Assent Voting Information Package
Why does the City want to sell SunMine?
1. Issues with Operational Costs:
In November 2011, the City of Kimberley conducted a referendum on borrowing up to $2M to construct a two (2) megawatts (MW) solar facility to be known as SunMine. Seventy six percent (76%) of Kimberley’s resident electors voted in favour of borrowing the $2M.
However, prior to the start of construction the project lost $1.6M in federal grant funding. This prompted the project to be reduced from two (2) megawatts (MW) to 1.05 megawatts (MW). In three years of approximately $600K in revenue has been generated and only $32K has been allocated to reserves for future maintenance and capital replacement. Although SunMine has been financially self-sustaining for the first three years of operation, these costs are expected to increase. This would result in SunMine requiring subsidization from taxation to cover operational costs and capital replacement.
In the 2011 referendum information package, the City stated that it “anticipates that this project will be self-sustaining and pay for itself through the sale of the solar-generated electricity to BC Hydro through their standing offer program. Since the revenue received from the sale of energy will more than cover the loan payments and the annual operating costs there will not be any increase to City of Kimberley property taxes.” Utilizing taxpayer’s funds to operate SunMine is not consistent with the City’s original vision for SunMine.
2. Issues with Expansion:
The City of Kimberley has an Energy Purchase Agreement with BC Hydro through the Standing Offer Program to purchase two (2) megawatts of power, and is currently fulfilling only 1.05 megawatt (MW) of that commitment. The SunMine needs to expand to two (2) megawatts of power (that the City is already contracted to sell to BC Hydro) to make the project financially viable. The Standing Offer Program is under review and has suspended applications, so expansion of the SunMine beyond two (2) megawatts (MW) of power is not imminent. The City of Kimberley has other infrastructure priorities competing for the more than $2M necessary to expand the SunMine, so a private sector partner was sought to fund the expansion.

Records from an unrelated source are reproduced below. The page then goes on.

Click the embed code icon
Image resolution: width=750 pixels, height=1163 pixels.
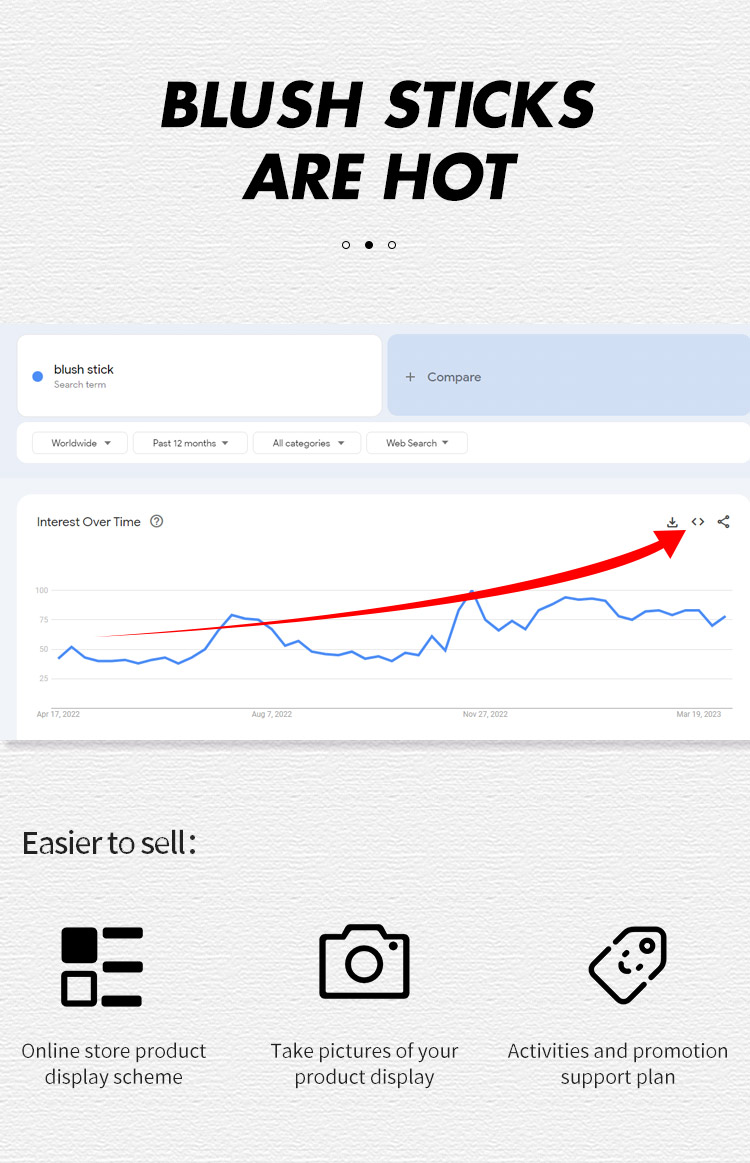point(698,522)
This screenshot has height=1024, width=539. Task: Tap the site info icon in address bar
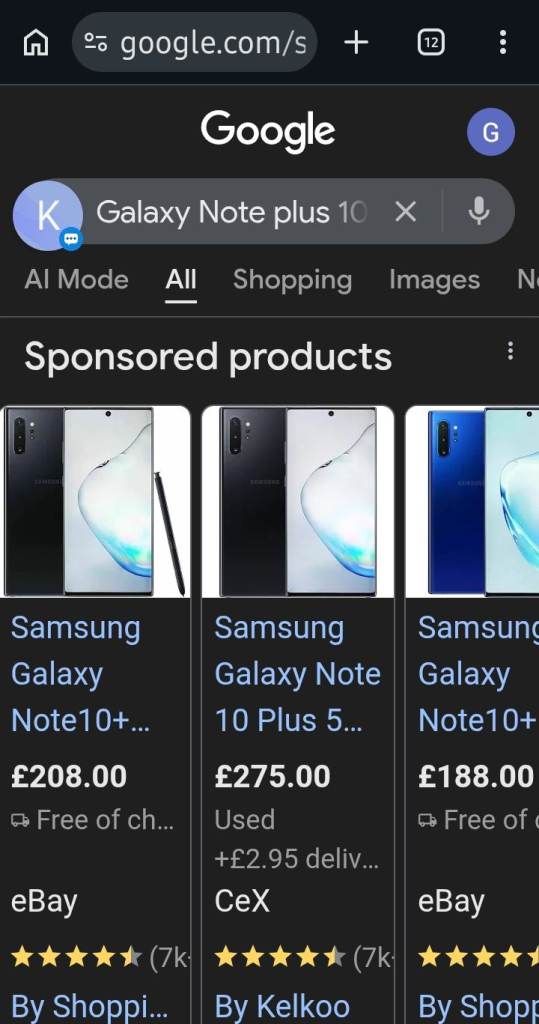[96, 43]
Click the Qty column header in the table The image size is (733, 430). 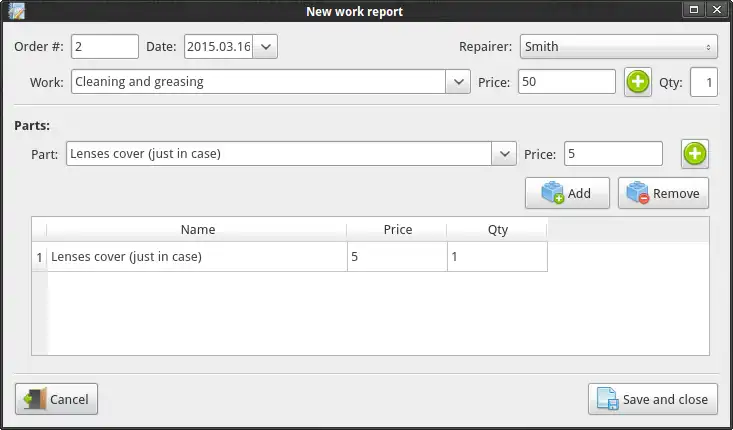pos(497,230)
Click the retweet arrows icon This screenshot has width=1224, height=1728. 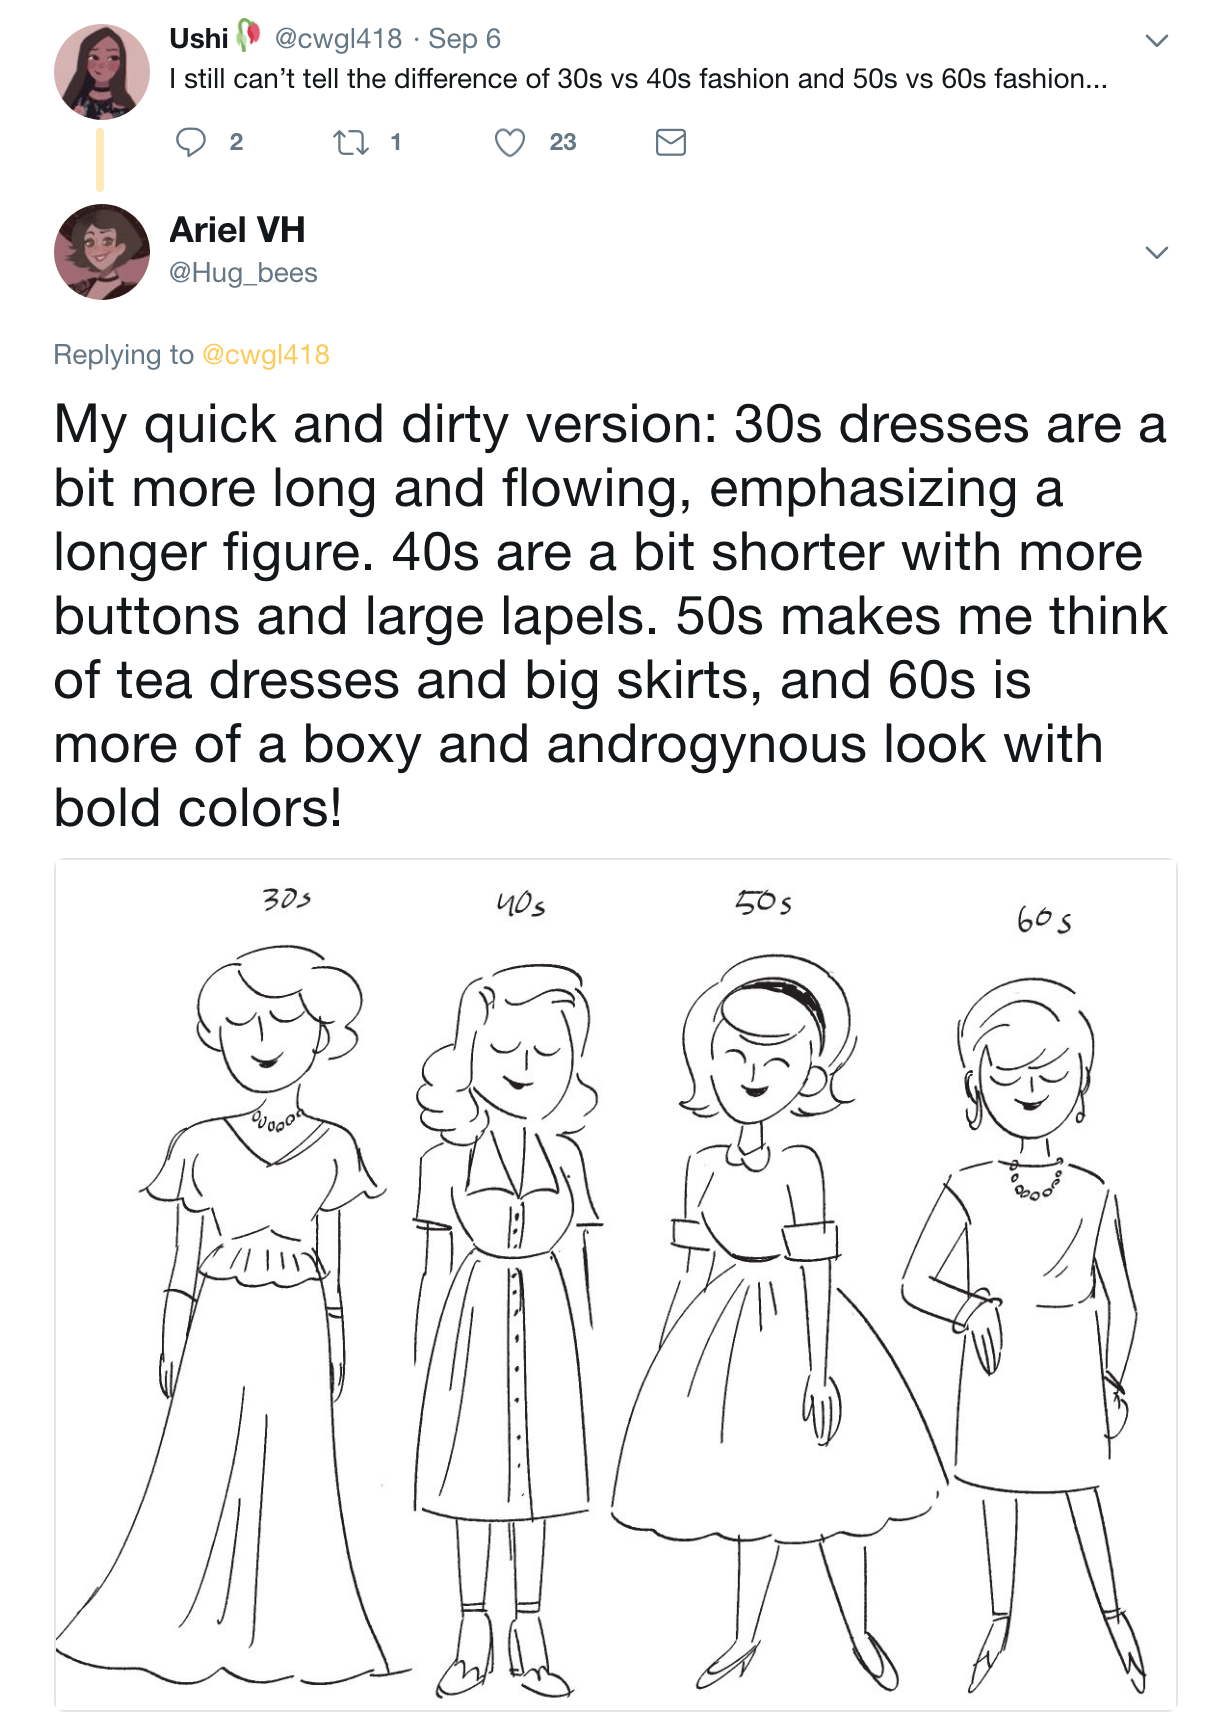[x=350, y=143]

What has the interest from potential partners and investors been?
More than a dozen private sector companies expressed interest in partnering with the City for expansion of SunMine. As owners of the brownfield land upon which SunMine is located, and the substation infrastructure to which SunMine is connected, Teck is a party to any potential expansion and must give their approval. After weighing the options of working with potential partners for expansion and considering that the Community Charter has restrictions on the type of partnership the City can enter into, Teck suggested and the City agreed that Teck itself would be the best proponent to take over the expansion of SunMine to two (2) megawatts (MW) of power and beyond.
How has market value for SunMine been determined?
Due to the unique nature of the asset being Western Canada’s only grid-connected solar facility it is difficult for an independent appraiser to determine fair market value. The most recent (2018) BC Assessment value of the SunMine is $1,693,301, which the Ministry of Municipal Affairs and Housing suggests can be used as a reasonable proxy for fair market value.
The development cost of SunMine was $5.5M, which included $4.2M in construction cost with the balance being engineering, legal and other administrative costs. $2M of that total was funded with donations received from Teck. The book value of SunMine as of December 31, 2017 after depreciation is $4.9M.
What will be done with the proceeds of the sale of SunMine?
Teck Metals Limited will pay the City of Kimberley the balance of the outstanding debt as of the date of purchase, which is currently approximately $2.15M, including interest charges. This will be used to pay off the amount of outstanding debt as the City of Kimberley share of the project cost, and result in Teck’s total investment in SunMine to be $4.15M.
The proceeds from the proposed sale of SunMine would be placed into a reserve fund in order to continue to make debt payments on the outstanding debt.
Summary of expected benefits to Kimberley
- SunMine could be expanded to fulfill its current contract with BC Hydro, providing an even bigger asset to the community.
- Teck has the financial capability for future expansion as opportunities arise.
- No taxpayer money will be used to fund operations of SunMine.
- By paying off the loan, the City reduces its debt load.
- The City can expect to receive tax revenue from SunMine once it is privately owned.
An information meeting to address questions on the proposed sale of SunMine will be held on October 1st, 2018 at 7:00 pm in Council Chambers.